## Entries shown
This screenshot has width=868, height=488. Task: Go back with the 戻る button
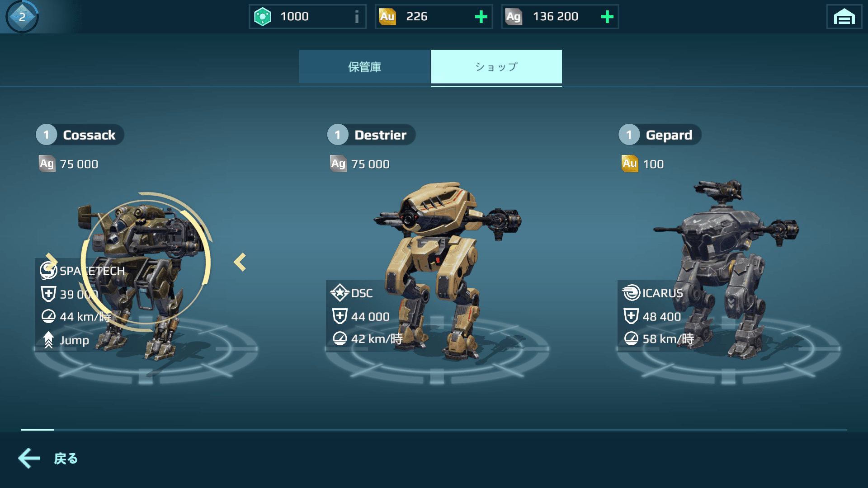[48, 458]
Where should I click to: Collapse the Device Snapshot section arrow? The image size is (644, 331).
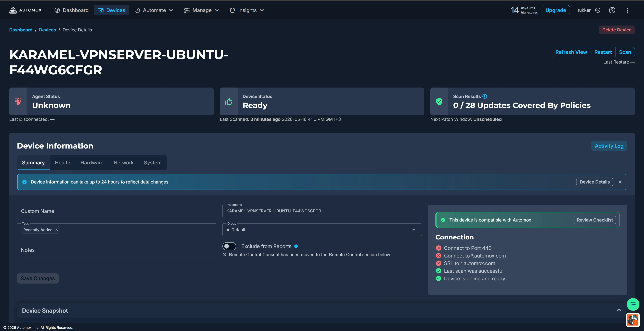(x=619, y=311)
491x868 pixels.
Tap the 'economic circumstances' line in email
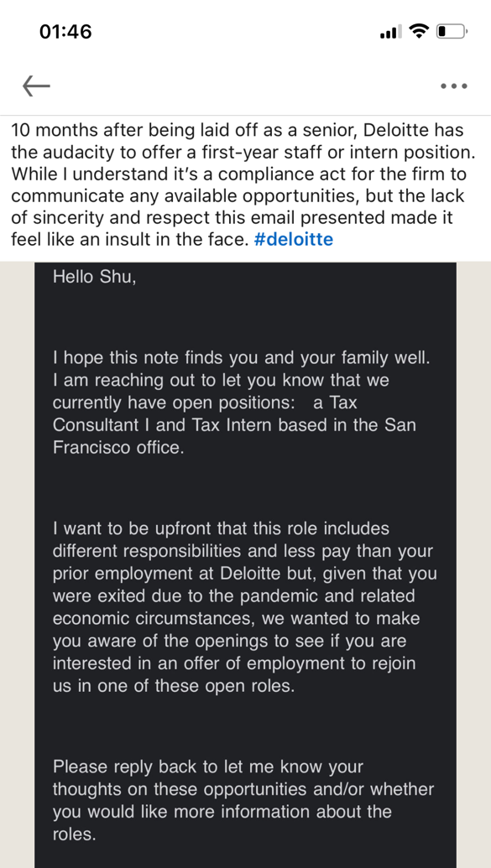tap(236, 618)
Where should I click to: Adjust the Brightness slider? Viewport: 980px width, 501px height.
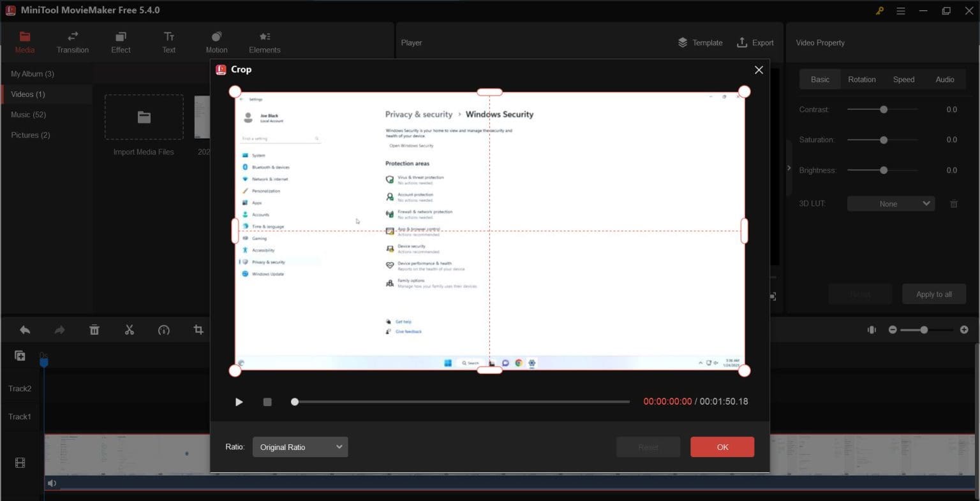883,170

## Task brief
Output the full set of records above without changing a word, and drop the images.

## Expected output
This screenshot has width=868, height=488. Task: Go back with the 戻る button
[48, 458]
Where should I click to: Collapse the Device Snapshot section arrow? The image size is (644, 331).
(x=619, y=311)
491x868 pixels.
Tap the 'economic circumstances' line in email
tap(236, 618)
Where should I click to: Adjust the Brightness slider? Viewport: 980px width, 501px height.
883,170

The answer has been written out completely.